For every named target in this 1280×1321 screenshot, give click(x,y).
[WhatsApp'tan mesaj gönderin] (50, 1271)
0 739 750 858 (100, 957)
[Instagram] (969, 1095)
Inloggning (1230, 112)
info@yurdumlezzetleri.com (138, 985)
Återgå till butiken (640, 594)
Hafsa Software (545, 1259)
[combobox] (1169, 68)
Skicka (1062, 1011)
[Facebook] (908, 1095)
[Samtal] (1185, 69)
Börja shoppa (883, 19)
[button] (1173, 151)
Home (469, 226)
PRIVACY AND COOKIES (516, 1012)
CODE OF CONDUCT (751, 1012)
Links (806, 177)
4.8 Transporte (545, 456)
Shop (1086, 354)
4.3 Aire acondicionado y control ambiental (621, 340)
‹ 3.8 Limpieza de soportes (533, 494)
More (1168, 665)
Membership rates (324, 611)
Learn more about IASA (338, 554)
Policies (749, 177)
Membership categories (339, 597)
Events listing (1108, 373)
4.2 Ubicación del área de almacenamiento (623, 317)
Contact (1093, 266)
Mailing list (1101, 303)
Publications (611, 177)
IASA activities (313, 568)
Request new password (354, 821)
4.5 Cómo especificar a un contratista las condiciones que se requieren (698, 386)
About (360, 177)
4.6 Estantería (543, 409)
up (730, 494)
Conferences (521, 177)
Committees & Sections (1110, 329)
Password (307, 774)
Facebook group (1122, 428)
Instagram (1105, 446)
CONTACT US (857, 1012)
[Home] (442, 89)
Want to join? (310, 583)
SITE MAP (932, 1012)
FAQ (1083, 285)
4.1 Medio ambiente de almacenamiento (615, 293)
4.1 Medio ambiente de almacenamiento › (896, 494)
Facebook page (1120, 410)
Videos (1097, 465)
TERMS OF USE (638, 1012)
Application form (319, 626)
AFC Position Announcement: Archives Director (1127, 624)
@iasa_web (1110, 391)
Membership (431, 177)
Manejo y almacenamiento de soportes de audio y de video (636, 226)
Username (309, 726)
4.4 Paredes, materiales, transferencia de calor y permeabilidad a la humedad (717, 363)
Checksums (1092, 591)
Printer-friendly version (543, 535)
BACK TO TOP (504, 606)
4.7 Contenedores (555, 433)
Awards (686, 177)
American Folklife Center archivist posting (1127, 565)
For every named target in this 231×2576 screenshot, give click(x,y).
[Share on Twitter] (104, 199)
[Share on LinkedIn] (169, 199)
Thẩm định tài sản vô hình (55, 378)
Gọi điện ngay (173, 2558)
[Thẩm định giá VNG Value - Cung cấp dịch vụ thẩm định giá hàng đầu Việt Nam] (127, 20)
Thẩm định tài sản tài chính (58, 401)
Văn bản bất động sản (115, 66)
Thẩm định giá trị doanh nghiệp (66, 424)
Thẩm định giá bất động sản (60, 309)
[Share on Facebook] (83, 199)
──────────────────────────────
# What this task involves:
Of the lines in the data, report each one containing the string "give".

# Answer below:
For every named target in this 1280×1321 screenshot, give click(x,y).
For every named target in this 231×2576 screenshot, give click(x,y).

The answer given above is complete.